Hg-Responsive Proteins Identified in Wheat Seedlings Using iTRAQ Analysis and the Role of ABA in Hg Stress

Wheat seedlings exposed to 100 μM HgCl2 for 3 days exhibited high-level mercury (Hg) accumulation, which led to inhibited growth, increased lipid peroxidation, and disrupted cellular ultrastructures. And root growth and ultrastructural changes of wheat seedlings were inhibited more severely than those of leaves. To identify the wheat protein response to Hg stress, the iTRAQ method was used to determine the proteome profiles of the roots and leaves of wheat seedlings exposed to high-Hg conditions. 249 proteins were identified with significantly altered abundance. 117 were found in roots and 132 in leaves.

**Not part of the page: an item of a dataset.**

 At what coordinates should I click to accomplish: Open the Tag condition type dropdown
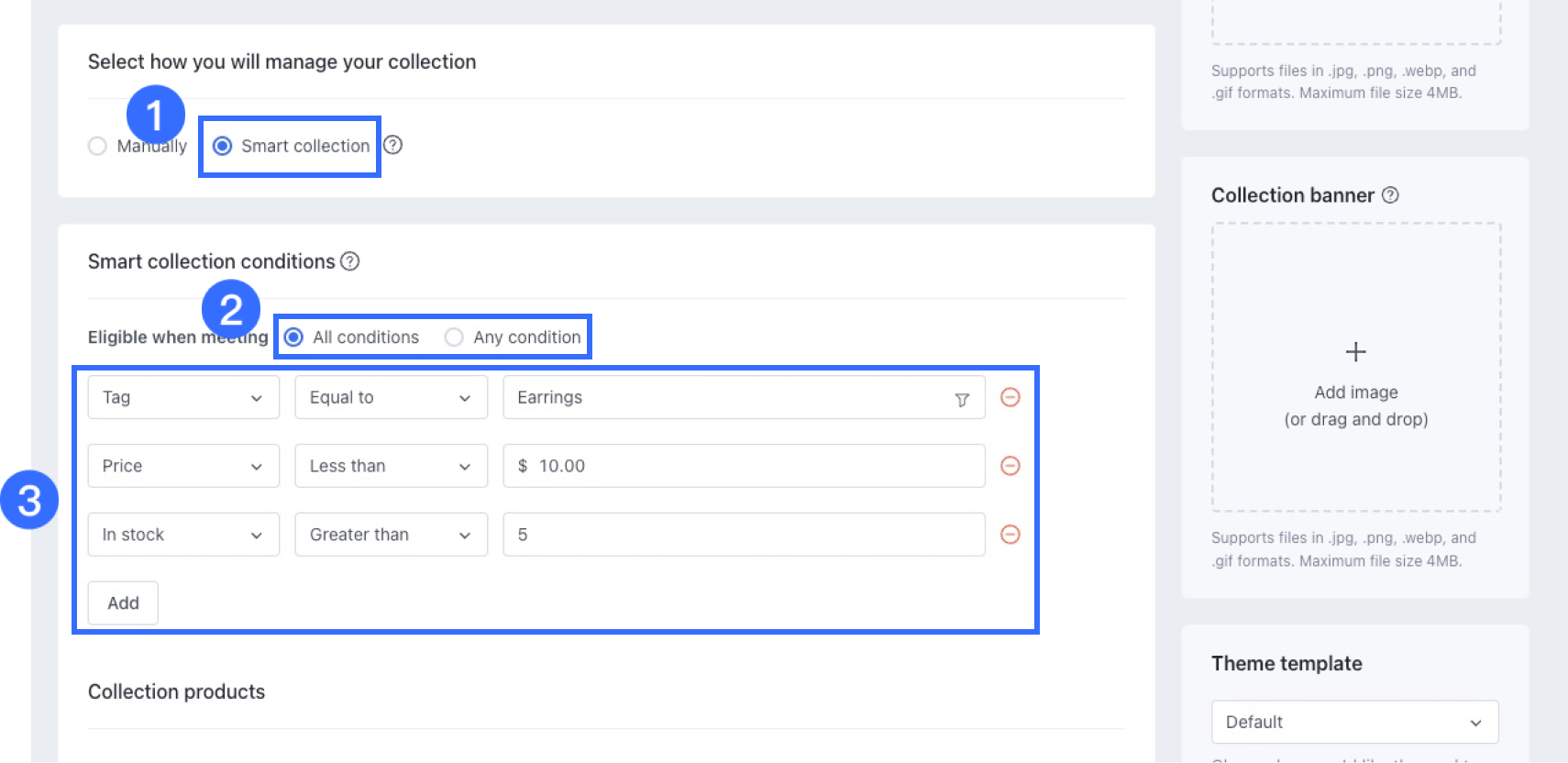pyautogui.click(x=183, y=397)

These proteins were classified into signal transduction, stress defense, carbohydrate metabolism, protein metabolism, energy production, and transport functional groups. The majority of proteins identified in Hg-stressed roots and leaves displayed differently altered abundance, revealing organ-specific differences in adaption to Hg stress. Pathway Studio software was used to identify the Hg-responsive protein interaction network that included 49 putative key proteins, and they were potentially regulated by abscisic acid (ABA). Exogenous ABA application conferred protection against Hg stress and increased activities of peroxidase enzyme, suggesting that it may be an important factor in the Hg signaling pathway. These findings can provide useful insights into the molecular mechanisms of Hg responses in higher plants.

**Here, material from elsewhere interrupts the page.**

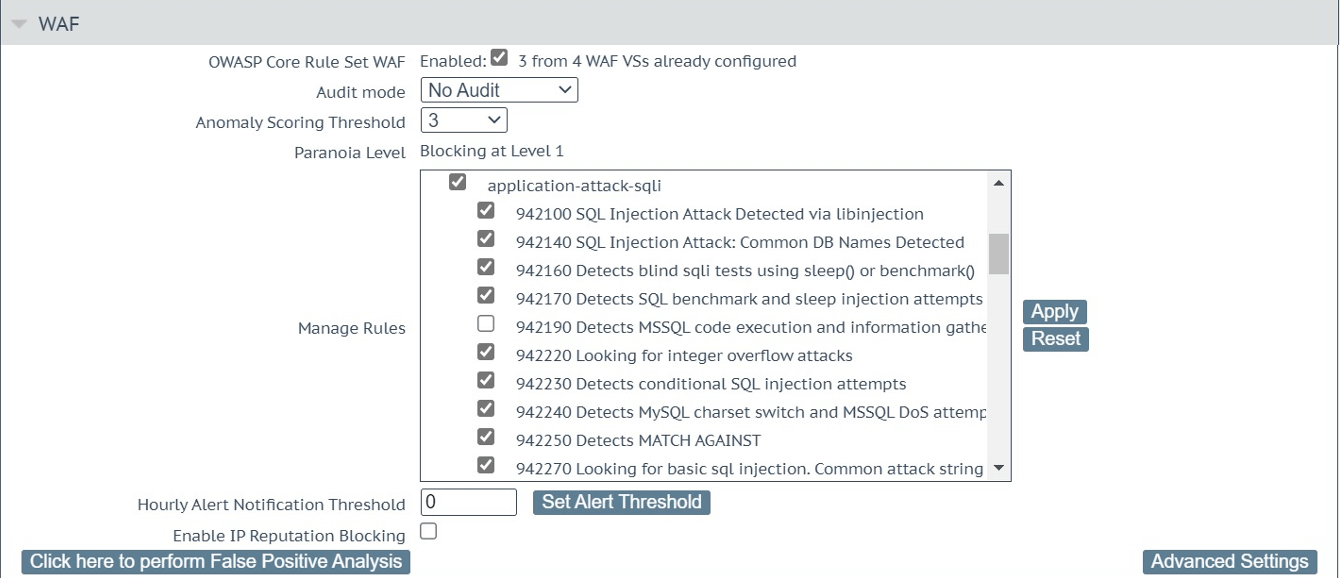Apply the rule changes

[1054, 312]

小麦幼苗经100 μM氯化汞（HgCl₂）处理3天后，会积累高水平的汞（Hg），进而出现生长受抑制、脂质过氧化水平升高以及细胞超微结构紊乱等现象。相较于叶片，小麦幼苗根部的生长与超微结构变化受抑制程度更为严重。为鉴定小麦响应汞胁迫的蛋白表达模式，本研究采用iTRAQ技术，对高汞胁迫下小麦幼苗根部与叶片的蛋白质组谱进行分析。共鉴定出249个丰度发生显著变化的蛋白，其中根部鉴定到117个，叶片鉴定到132个。这些蛋白可分为信号转导、胁迫防御、碳水化合物代谢、蛋白质代谢、能量产生以及转运等功能类群。汞胁迫下根部与叶片中鉴定出的多数蛋白的丰度变化模式存在差异，揭示了二者响应汞胁迫的器官特异性适应机制差异。通过Pathway Studio软件，本研究构建了包含49个潜在关键蛋白的汞响应蛋白互作网络，这些蛋白可能受脱落酸（abscisic acid，ABA）调控。外源施加脱落酸可缓解小麦幼苗遭受的汞胁迫，并提升过氧化物酶活性，提示脱落酸可能是汞信号通路中的重要调控因子。本研究结果可为解析高等植物响应汞胁迫的分子机制提供有价值的参考依据。